## What this task involves:
Word for word, restate the lines of the data below between those holding "Task: Tap the 武魂护体 passive skill icon" and "Given: Click the 请输入登录手机 input field", inclusive; pictures do not belong in the copy.

[Saved data entries]
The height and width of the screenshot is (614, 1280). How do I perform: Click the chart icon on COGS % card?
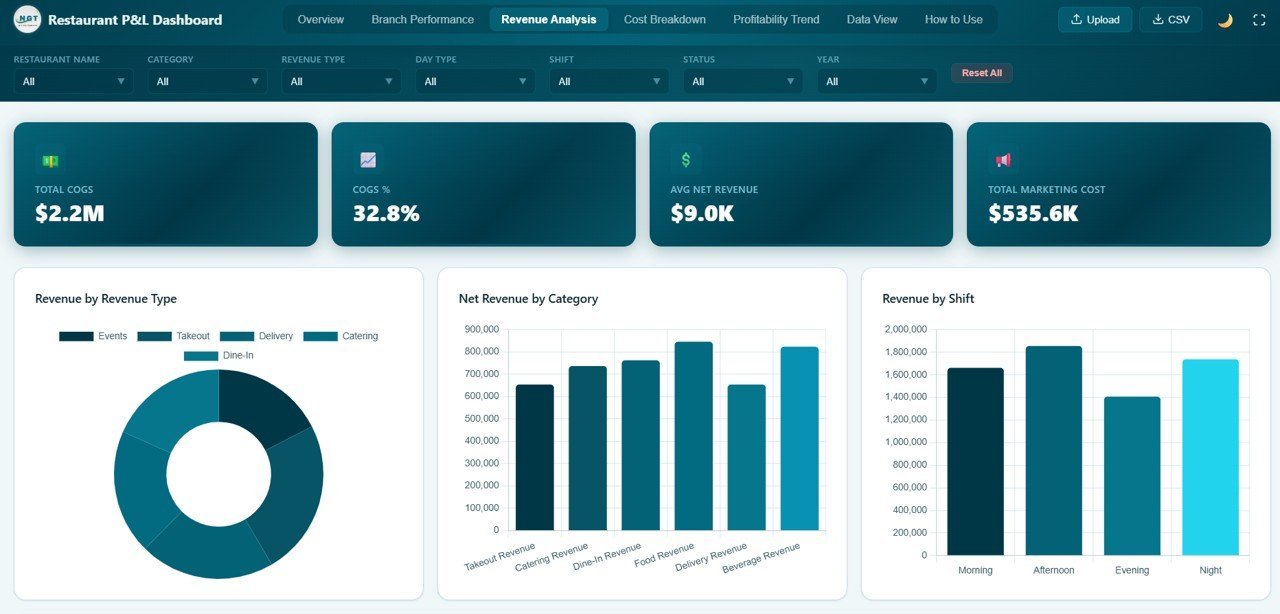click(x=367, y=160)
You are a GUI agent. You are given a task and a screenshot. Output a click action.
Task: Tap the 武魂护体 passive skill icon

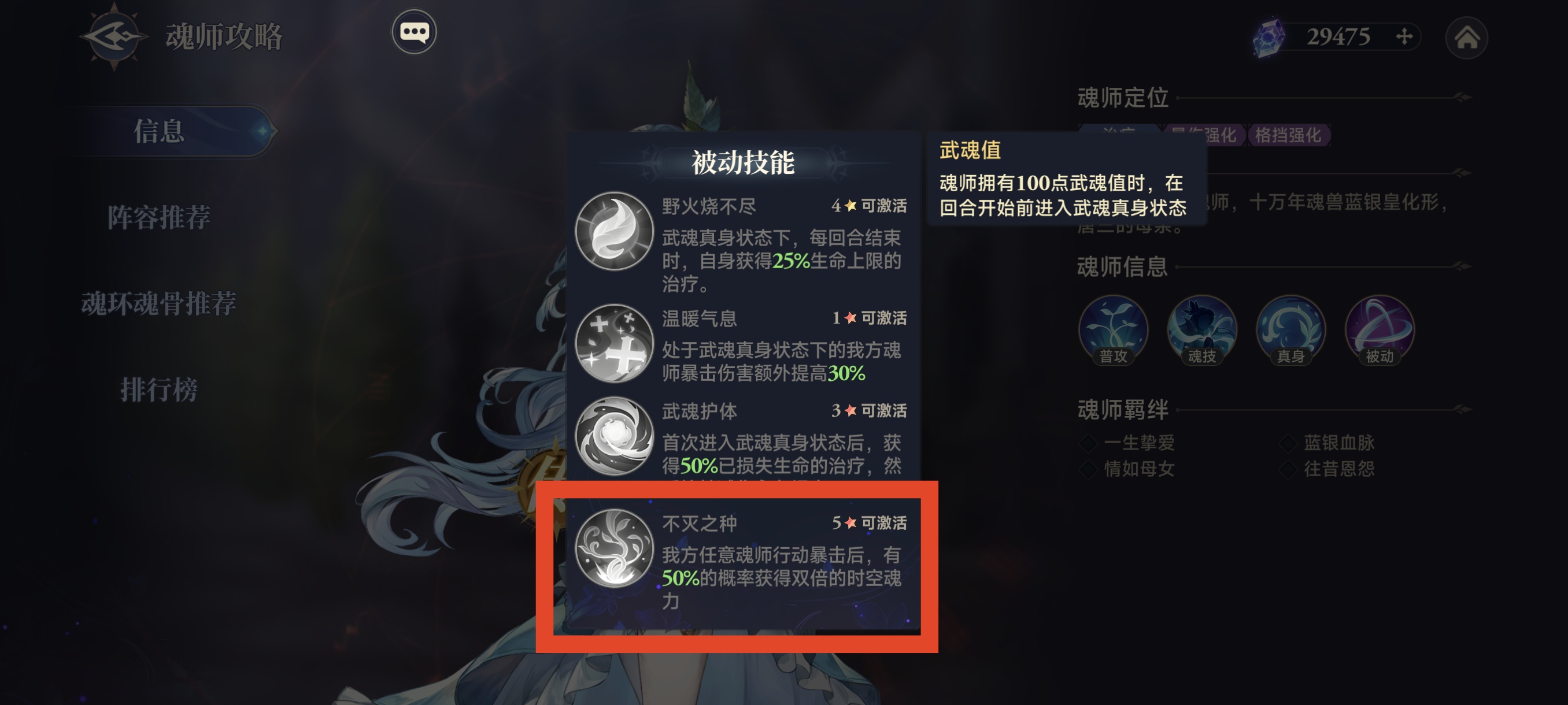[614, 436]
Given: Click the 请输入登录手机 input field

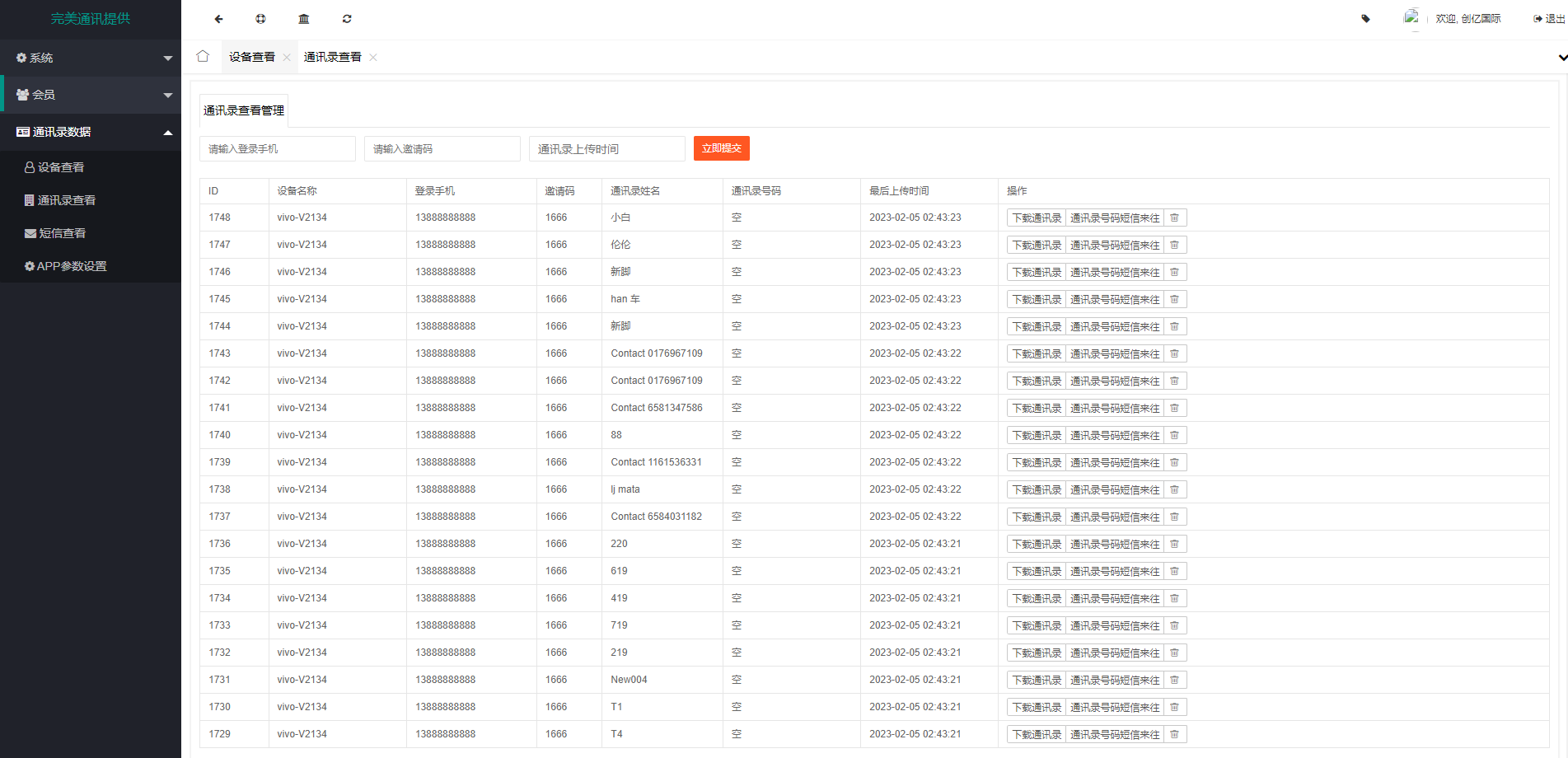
---
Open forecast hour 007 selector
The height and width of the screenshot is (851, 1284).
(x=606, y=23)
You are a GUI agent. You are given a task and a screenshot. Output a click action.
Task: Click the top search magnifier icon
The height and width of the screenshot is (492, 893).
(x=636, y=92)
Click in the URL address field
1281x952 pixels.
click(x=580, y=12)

## Solution for this task:
Task: Tap the 武魂护体 passive skill icon

[614, 436]
Given: Click the 请输入登录手机 input field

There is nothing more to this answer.